4 thoughts on “Good Grief

  1. Of course, “professional photographer” could be a myriad of things. I’m a professional editor (by day), and I meet people all the time who call themselves “editors,” and they can’t edit their way out of a prepositional phrase to save their lives; have no editorial training; have never passed an editing test; have never worked for a publishing house, magazine, or newspaper; don’t know the differences between Chicago, AP, MLA, et al; and only call themselves “professional” because they occasionally proofread college students’ manuscripts for a buck a page and have a pocketful of free business cards from VistaPrint.

    God, I sound bitter. I need a vacation. . . .

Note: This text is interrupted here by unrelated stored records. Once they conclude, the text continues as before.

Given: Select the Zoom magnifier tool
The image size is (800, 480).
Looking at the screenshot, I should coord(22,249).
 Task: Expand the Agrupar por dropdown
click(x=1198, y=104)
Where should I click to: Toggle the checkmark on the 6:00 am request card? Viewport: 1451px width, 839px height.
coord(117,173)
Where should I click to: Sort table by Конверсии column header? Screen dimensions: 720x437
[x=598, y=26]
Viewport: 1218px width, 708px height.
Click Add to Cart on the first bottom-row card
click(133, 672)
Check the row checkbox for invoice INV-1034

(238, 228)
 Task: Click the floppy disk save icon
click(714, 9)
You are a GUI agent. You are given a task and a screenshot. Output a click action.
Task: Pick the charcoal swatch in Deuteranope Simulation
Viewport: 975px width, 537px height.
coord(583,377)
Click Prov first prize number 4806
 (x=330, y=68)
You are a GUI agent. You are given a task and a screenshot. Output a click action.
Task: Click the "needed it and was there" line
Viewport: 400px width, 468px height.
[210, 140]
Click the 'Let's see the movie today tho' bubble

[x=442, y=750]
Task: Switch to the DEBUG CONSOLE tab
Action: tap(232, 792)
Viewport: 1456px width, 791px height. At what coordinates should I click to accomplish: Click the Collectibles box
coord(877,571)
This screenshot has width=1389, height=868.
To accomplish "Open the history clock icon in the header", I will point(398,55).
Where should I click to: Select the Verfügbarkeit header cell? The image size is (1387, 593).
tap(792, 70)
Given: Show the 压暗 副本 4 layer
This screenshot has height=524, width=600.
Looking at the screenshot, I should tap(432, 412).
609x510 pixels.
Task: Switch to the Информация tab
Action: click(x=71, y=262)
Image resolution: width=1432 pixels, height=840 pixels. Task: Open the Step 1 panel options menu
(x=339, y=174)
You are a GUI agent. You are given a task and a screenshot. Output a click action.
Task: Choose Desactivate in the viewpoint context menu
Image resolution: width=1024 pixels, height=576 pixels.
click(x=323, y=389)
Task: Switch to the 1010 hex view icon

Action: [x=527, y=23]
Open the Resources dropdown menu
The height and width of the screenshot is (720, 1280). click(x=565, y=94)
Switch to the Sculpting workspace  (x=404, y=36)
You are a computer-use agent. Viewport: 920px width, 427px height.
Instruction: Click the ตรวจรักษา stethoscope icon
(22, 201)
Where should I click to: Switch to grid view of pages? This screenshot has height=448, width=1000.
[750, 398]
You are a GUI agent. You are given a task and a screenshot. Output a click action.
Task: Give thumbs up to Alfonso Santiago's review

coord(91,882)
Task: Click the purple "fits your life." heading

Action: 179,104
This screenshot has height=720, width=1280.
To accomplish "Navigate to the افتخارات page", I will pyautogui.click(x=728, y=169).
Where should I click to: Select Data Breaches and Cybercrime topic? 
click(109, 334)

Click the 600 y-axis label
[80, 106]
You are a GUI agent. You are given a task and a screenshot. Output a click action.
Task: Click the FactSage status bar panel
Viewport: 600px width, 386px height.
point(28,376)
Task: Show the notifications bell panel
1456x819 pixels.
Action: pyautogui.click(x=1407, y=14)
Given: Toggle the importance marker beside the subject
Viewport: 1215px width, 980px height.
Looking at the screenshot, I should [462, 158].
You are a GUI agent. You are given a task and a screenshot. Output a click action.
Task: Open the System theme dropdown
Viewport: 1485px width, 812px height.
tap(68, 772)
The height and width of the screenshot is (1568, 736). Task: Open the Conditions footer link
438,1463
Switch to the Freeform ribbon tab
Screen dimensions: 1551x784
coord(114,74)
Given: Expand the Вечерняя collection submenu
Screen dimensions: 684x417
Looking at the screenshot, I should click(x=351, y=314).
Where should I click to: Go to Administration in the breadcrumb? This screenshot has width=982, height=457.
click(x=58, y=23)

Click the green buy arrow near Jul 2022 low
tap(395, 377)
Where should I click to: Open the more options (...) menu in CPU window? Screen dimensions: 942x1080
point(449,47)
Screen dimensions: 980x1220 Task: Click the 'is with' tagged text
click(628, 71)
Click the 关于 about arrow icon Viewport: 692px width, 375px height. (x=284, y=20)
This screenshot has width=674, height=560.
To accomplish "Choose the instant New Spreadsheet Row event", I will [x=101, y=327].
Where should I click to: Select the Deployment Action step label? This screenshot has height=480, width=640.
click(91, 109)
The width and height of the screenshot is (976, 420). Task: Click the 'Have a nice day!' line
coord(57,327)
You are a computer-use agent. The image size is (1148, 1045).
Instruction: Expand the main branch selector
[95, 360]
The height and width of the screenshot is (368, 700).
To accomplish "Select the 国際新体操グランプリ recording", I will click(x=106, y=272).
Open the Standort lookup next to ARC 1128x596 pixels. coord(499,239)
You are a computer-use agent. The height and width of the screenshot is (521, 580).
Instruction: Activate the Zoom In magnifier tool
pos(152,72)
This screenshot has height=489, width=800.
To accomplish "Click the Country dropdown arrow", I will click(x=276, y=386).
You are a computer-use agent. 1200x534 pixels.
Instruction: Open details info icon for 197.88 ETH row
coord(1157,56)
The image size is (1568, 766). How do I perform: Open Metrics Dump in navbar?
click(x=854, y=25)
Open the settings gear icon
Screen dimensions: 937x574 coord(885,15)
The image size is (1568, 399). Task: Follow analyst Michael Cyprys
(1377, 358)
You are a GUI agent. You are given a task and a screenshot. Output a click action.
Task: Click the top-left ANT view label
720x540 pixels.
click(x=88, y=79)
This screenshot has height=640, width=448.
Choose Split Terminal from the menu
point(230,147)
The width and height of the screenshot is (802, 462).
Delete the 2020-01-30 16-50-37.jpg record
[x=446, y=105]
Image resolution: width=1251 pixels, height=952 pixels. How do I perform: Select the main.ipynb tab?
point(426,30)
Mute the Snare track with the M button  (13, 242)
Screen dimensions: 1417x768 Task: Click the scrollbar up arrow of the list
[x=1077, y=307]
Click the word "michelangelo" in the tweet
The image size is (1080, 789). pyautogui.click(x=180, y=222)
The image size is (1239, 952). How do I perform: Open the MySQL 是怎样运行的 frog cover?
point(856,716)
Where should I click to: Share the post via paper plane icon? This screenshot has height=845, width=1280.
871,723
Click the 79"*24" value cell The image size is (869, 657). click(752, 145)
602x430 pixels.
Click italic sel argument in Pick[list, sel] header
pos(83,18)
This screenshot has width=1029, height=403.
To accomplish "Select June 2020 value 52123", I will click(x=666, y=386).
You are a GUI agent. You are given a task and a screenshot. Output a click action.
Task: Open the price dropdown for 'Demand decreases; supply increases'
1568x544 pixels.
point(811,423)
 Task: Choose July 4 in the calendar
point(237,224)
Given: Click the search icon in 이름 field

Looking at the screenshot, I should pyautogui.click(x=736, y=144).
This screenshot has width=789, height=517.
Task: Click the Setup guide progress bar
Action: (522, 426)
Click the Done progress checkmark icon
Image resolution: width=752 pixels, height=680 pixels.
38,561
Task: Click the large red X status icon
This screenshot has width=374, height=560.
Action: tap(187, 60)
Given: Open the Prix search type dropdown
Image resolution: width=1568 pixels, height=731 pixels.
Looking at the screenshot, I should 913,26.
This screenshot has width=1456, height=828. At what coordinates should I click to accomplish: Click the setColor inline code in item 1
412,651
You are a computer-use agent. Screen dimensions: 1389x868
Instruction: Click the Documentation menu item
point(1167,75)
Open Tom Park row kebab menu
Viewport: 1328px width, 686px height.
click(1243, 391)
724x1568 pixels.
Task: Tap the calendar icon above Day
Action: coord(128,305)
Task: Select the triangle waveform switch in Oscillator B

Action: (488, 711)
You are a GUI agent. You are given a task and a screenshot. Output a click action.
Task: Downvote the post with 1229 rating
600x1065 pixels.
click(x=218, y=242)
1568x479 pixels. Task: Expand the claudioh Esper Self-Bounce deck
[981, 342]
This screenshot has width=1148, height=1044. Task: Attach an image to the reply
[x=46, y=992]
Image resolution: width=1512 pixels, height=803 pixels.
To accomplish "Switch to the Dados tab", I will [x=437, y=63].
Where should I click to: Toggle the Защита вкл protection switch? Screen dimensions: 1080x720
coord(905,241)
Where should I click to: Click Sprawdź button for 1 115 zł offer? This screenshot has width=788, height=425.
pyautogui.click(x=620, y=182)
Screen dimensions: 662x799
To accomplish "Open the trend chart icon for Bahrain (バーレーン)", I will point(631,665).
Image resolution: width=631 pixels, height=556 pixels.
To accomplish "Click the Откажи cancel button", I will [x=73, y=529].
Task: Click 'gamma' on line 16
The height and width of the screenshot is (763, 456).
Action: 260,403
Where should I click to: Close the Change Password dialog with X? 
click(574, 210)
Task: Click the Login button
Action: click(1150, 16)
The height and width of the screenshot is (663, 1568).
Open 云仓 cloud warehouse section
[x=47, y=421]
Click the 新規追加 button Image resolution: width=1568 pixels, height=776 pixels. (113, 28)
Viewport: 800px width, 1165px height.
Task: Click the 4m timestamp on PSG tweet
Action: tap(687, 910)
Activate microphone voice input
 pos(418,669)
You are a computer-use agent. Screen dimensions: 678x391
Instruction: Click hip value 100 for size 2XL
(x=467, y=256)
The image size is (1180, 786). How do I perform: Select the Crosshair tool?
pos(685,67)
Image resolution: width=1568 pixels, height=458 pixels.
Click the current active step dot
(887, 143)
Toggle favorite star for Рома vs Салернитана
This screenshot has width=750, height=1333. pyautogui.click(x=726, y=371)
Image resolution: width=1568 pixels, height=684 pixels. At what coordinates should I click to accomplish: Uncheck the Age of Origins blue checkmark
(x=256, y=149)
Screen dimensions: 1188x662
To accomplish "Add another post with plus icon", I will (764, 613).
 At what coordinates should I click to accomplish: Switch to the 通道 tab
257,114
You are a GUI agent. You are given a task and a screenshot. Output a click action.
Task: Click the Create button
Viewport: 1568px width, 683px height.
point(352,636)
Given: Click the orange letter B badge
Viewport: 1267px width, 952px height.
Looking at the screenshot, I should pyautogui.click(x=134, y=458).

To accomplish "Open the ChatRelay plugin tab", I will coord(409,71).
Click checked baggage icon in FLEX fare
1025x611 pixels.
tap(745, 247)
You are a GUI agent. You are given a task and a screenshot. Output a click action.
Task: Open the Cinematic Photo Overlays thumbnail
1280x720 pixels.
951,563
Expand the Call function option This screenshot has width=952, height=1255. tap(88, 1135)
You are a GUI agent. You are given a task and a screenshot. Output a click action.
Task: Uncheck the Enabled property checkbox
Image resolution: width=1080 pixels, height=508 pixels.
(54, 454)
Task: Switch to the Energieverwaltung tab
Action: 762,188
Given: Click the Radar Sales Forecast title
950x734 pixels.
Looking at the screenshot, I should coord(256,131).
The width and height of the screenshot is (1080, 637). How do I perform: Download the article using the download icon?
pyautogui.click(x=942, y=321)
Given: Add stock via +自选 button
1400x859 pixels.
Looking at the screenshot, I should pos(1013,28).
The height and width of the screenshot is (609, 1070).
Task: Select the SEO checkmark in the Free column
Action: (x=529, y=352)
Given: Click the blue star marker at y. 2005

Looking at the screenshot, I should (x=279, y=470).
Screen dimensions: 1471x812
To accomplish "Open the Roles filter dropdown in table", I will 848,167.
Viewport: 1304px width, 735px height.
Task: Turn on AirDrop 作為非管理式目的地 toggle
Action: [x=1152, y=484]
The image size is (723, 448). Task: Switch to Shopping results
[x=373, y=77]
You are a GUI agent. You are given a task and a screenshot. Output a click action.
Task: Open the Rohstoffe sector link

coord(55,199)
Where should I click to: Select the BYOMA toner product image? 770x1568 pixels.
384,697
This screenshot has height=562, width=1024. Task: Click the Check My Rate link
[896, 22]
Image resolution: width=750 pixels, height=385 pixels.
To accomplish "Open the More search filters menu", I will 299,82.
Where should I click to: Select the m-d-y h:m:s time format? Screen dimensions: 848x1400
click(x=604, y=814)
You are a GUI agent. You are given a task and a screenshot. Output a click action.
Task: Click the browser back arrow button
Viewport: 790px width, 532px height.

  2. I have heard of those anon Post Secret postcards, and usually it is the more titillating things that get mentioned. But if thats true and the photographer just shoots on auto, etc., all the time, he or she is really lucky someone hasn’t noticed n outted them. Why would someone bother to send in a card like that if it wasnt true. ugh.


  3. Wow! I could be an editor and a professional photographer too! I know Chicago style is more than just a deep-dish pizza! And MLA was the bane of my existence back in the day.

    Mike, I believe, as Barney Frank (paraphrasing W.C. Fields) once said, “The public is no bargain either.” Every day I hear laments from my colleagues on how the general public just has no eye or consideration as to what we think of as quality. I know a fabulous wedding photographer who does poignant 4×5 work, but guess what! Everyone wants their digi images on cd by the end of the event – he is losing all passion for it, because everyone wants 5000 images without caring about the content.

    It’s just sad and troubling. Both on the part of the “art buyers” and the photographers who are bringing the definition of good imagery down to the lowest common denominator.